Neste trabalho observou-se, por meio da literatura, a possibilidade de
aprendizado da leitura e da escrita por parte deste alunado especial. Contudo, os
trabalhos foram concordantes em indicar que os deficientes mentais diferem quanto ao
ritmo, ao desenvolvimento das hipóteses da escrita e que, portanto, devem ser
respeitados em seu tempo e forma de aprendizado, requerendo metodologias adequadas
e adaptadas as suas necessidades específicas.
Embora haja esta indicação, no entanto, as práticas indicam o desconhecimento
dos professores quanto a métodos ou adaptações curriculares possíveis. A literatura, por
sua vez, apresenta diretrizes de trabalho inseridas em propostas filosóficas de
alfabetização, mas escassas são as discussões sobre métodos e práticas de ensino e
alfabetização a esta população. Assim, considerando estes aspectos, torna-se
fundamental o desenvolvimento de metodologias especificamente desenvolvidas para
estes escolares, facilitando o processo de adaptação curricular a ser realizada pela escola
regular. Só este conhecimento permitirá o respeito às competências do escolar especial e
guiará a efetiva alfabetização dos deficientes mentais.

--------------------

_Tarefa proposta 1_: Relacione, na ordem em que surgem pela primeira vez, todas as palavras distintas terminadas em "-ção" que aparecem no texto sobre alfabetização.
_Tarefa proposta 2_: Transcreva fielmente o trecho do texto sobre alfabetização que se inicia em "Embora haja esta" e se encerra em "dos deficientes mentais.".
As linhas que vêm a seguir não guardam relação com o texto sobre alfabetização.

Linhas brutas

--------------------

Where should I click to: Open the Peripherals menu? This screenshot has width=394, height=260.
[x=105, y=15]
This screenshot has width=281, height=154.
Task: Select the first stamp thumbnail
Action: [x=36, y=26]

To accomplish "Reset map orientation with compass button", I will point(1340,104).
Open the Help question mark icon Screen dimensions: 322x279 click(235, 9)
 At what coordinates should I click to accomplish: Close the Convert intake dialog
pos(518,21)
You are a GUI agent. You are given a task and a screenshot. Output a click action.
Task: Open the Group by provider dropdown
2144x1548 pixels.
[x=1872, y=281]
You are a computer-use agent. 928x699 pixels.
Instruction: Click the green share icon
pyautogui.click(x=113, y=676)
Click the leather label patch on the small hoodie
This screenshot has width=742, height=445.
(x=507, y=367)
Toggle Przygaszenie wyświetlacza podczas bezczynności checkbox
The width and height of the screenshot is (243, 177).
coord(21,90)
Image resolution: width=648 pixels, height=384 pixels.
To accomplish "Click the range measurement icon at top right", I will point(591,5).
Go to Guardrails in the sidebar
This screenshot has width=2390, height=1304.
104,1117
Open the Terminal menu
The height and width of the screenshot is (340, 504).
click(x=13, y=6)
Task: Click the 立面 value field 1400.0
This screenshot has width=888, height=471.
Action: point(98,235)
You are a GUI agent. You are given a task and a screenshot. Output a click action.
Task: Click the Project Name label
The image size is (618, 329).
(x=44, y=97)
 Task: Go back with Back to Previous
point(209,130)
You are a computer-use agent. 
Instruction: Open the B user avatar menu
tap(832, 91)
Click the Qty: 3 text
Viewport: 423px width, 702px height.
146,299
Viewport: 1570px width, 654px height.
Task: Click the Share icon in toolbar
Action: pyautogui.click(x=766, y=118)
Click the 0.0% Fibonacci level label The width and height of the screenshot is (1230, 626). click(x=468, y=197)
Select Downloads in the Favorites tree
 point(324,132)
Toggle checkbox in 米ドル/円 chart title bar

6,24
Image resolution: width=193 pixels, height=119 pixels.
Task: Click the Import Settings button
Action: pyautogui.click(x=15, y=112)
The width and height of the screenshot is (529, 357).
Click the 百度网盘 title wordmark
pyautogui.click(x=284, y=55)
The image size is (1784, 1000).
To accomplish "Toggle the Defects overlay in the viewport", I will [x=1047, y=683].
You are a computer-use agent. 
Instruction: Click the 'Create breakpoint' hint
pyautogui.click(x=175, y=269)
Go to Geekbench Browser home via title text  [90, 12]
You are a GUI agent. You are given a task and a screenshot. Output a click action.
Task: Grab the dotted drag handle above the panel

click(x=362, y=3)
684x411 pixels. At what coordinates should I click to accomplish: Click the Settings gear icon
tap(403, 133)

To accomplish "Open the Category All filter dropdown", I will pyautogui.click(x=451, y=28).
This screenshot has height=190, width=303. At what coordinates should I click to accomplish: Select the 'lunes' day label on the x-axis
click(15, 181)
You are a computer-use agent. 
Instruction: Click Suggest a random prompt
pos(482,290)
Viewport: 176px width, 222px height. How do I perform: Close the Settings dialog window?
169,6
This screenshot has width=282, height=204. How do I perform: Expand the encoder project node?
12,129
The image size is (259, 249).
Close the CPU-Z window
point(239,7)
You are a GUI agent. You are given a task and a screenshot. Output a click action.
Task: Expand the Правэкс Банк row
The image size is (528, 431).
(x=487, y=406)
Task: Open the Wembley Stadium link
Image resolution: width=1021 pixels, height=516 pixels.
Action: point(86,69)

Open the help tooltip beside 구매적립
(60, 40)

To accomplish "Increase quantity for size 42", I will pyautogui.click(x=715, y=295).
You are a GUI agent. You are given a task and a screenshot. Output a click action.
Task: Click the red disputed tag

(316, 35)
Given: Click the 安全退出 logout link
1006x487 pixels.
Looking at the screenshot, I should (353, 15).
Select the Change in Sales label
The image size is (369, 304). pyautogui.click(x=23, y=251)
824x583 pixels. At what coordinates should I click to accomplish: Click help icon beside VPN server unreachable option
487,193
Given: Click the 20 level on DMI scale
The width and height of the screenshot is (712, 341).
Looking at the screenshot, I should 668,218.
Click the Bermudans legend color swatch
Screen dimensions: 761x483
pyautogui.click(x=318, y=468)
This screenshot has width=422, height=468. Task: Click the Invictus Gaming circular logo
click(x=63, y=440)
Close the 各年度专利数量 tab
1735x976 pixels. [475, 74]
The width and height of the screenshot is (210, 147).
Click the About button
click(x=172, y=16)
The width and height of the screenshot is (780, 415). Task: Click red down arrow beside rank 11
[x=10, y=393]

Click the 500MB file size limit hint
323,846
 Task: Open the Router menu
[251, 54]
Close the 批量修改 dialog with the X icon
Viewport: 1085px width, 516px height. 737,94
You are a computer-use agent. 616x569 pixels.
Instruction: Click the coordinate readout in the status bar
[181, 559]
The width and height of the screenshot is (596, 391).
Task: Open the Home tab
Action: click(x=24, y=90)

--------------------

_Resposta correta 1_: indicação, alfabetização, população, adaptação

_Resposta correta 2_:
Embora haja esta indicação, no entanto, as práticas indicam o desconhecimento
dos professores quanto a métodos ou adaptações curriculares possíveis. A literatura, por
sua vez, apresenta diretrizes de trabalho inseridas em propostas filosóficas de
alfabetização, mas escassas são as discussões sobre métodos e práticas de ensino e
alfabetização a esta população. Assim, considerando estes aspectos, torna-se
fundamental o desenvolvimento de metodologias especificamente desenvolvidas para
estes escolares, facilitando o processo de adaptação curricular a ser realizada pela escola
regular. Só este conhecimento permitirá o respeito às competências do escolar especial e
guiará a efetiva alfabetização dos deficientes mentais.